India has confirmed a total of 23 cases of swine flu in the country, with the World Health Organisation declaring the outbreak as a pandemic.

In the new research, an international team, led by Oxford University, used evolutionary analysis to estimate the timescale of the origins as well as the early development
of the swine flu pandemic.

According to the scientists, the virus was actually derived from several viruses circulating in swine, and that the initial transmission to humans occurred several months before recognition of the outbreak.

Lead scientist Dr Oliver Pybus said, “Using computational methods, developed over the last ten years at Oxford, we were able to reconstruct the origins and timescale of this new pandemic.”

“Our results show this strain has been circulating among pigs, possibly among multiple continents, for many years prior to its transmission to humans.”
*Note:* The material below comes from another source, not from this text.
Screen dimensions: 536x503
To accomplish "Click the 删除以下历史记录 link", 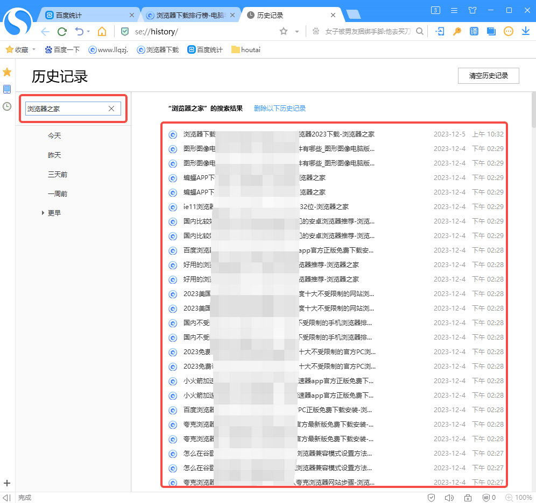I will (x=280, y=109).
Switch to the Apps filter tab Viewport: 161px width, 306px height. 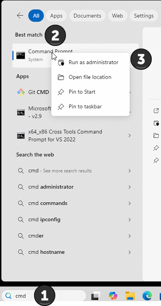pyautogui.click(x=56, y=15)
The research highlights the need for systematic surveillance of influenza in swine, and provides evidence that new genetic elements in swine can result in the emergence of viruses with pandemic potential in humans.

The scientists concluded that “despite widespread influenza surveillance in humans, the lack of systematic swine surveillance allowed for undetected persistence and evolution of this potentially pandemic strain for many years.”

The team included scientists from Oxford University, the University of Edinburgh, the University of Hong Kong and the University of Arizona. Their findings are published in the latest edition of the ‘Nature’ journal.